Category: Stack

  • Going headless after 15 years with WordPress

    Going headless after 15 years with WordPress

    My first website was plain HTML. Every tag written by hand, every layout built with tables. Full control, zero abstractions. Then came Joomla, which solved things but added layers I didn’t always want. When I migrated my own sites to WordPress, I did it because it made more sense for what I needed — not because it was the trend.
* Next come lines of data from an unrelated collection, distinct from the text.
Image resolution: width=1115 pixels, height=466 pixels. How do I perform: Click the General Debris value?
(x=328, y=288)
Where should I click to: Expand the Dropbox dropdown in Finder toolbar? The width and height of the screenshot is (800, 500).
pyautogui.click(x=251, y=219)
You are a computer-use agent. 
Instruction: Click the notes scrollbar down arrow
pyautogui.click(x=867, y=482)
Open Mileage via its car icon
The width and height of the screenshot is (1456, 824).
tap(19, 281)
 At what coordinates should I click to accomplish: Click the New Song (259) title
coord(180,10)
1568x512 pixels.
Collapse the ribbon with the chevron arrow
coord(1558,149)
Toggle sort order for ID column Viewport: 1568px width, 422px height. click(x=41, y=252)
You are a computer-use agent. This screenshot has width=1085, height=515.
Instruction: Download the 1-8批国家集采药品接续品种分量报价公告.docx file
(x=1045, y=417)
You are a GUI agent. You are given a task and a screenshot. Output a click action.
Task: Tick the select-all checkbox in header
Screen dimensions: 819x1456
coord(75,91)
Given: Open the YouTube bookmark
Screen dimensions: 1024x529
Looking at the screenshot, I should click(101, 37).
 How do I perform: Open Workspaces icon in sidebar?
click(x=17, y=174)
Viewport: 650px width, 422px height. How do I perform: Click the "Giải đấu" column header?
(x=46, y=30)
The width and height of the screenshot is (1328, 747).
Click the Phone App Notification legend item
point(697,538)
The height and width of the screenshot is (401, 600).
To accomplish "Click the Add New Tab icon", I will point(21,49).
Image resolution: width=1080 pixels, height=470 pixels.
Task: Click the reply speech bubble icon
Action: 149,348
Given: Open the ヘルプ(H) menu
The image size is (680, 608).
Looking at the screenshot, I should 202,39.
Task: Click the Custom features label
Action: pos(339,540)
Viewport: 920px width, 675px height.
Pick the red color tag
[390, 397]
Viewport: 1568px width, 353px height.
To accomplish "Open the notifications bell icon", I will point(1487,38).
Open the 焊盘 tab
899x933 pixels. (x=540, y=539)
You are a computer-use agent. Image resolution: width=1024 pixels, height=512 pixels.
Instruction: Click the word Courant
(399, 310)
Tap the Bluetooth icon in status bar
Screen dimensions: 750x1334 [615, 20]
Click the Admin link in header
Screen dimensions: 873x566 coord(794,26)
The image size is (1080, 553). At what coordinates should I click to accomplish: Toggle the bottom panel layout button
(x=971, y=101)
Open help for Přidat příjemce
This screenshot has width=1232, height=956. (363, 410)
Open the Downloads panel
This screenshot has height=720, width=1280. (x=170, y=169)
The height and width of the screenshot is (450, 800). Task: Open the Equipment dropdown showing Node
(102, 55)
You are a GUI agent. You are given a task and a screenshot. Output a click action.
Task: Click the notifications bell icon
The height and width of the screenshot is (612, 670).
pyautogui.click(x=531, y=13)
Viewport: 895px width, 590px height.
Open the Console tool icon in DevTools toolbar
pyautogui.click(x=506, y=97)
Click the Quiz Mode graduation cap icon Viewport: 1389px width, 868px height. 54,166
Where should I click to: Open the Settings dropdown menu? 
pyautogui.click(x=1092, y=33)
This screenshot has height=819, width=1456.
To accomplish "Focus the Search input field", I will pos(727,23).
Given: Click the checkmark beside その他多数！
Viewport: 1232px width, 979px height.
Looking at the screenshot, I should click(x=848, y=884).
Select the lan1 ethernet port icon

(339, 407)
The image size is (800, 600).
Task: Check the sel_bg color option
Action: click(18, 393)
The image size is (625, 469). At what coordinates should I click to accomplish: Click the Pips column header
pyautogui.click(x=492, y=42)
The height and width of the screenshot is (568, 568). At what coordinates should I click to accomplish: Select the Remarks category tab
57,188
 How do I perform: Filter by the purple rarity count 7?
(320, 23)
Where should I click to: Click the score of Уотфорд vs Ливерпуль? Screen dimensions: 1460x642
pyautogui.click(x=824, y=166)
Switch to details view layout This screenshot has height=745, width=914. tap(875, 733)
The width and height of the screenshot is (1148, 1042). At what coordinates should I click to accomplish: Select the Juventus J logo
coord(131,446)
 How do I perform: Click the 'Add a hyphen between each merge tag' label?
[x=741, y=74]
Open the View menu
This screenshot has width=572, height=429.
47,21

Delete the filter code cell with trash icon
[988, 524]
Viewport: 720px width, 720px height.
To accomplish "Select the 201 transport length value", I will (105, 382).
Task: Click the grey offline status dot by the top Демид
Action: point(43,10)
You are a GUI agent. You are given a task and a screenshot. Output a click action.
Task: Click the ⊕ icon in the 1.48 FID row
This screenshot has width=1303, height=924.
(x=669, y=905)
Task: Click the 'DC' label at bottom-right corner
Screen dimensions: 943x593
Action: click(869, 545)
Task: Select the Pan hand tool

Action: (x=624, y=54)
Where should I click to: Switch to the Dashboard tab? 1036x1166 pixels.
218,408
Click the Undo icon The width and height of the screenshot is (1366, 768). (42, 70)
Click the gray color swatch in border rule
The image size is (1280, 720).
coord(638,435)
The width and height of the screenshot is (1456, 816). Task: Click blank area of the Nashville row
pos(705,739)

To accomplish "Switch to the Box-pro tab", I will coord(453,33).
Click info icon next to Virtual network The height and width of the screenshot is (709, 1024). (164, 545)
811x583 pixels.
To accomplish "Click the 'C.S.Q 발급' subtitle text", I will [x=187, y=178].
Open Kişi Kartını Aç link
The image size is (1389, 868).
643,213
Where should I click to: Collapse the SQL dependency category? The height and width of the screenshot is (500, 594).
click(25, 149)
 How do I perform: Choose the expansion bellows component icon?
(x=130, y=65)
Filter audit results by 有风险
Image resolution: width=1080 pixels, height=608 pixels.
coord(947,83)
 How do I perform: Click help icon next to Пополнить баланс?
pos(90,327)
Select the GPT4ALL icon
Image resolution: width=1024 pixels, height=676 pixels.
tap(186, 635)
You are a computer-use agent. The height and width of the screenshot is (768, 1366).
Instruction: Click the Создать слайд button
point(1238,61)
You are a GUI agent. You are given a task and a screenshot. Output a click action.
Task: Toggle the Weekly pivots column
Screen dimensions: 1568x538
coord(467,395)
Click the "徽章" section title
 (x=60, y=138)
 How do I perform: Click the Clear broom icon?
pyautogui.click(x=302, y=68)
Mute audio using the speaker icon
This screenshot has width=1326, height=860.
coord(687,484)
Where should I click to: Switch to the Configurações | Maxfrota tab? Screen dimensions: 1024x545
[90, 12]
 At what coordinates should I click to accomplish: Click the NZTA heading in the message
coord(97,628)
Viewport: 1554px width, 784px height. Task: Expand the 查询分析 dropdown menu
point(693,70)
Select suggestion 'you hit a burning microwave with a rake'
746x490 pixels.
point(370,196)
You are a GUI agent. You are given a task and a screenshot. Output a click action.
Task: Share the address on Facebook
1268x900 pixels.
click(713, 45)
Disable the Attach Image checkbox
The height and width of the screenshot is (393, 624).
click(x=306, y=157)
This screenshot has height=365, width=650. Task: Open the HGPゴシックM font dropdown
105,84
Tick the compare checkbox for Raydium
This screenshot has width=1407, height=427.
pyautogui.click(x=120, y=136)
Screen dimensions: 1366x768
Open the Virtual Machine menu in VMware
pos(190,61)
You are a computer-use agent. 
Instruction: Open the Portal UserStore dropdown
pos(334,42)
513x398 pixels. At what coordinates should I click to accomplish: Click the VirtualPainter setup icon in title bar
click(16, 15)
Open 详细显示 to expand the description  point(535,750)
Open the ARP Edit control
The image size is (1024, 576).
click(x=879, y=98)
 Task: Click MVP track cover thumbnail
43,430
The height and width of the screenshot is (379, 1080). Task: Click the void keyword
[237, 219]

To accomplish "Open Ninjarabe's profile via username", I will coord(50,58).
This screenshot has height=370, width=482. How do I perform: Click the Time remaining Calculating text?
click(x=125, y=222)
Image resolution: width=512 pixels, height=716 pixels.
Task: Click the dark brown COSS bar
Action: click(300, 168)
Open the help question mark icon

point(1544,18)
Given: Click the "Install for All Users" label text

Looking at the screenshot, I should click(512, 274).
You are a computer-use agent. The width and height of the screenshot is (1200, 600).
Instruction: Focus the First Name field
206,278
    The sites I migrated were zao3d.com — back then a 3D services portfolio and tutorials, the seed of what is now the academy — and gpcstudio.es, which started as an excuse to teach a course on e-commerce portal management. The original domain was gestionportalescomercio.com, which says everything about how you named things in 2010. Over the years it became gpcstudio.es. Zao3D was available in Spanish, English and Polish. The reasons for the Polish are a story for another post.

    That was around 2010. And as I tend to do when something convinces me, I taught it. I ran a WordPress course while I was still figuring it out myself. I’ve always learned better that way — explaining something forces you to actually understand it.

    Fifteen years later I’m still using WordPress. Just not on the frontend anymore.

    The decision to build javivega.com headless didn’t come from a specific frustration. It came from wanting to recover something: full control over the HTML that reaches the browser. With a classic stack — WordPress, theme, builder — the result can be good, but there’s always a layer between what I want and what comes out. The theme decides things. The builder decides others. With Next.js on the frontend and WordPress only as a CMS, the HTML is what I write.

    There’s another reason. Three.js pushed me to take JavaScript seriously again. And when you start understanding JS properly, Next.js stops feeling complicated. The pieces fall into place.

    The argument that carried the most weight was practical: if I ever want to go back to classic WordPress, there’s nothing to migrate. The content is already in WordPress. I just change the frontend. 95% of my clients use WordPress and that’s not going to change. I’m not interested in leaving the ecosystem — I’m interested in using it differently.

    javivega.com is where I try that. No client waiting, no deadline. Just to see what comes out.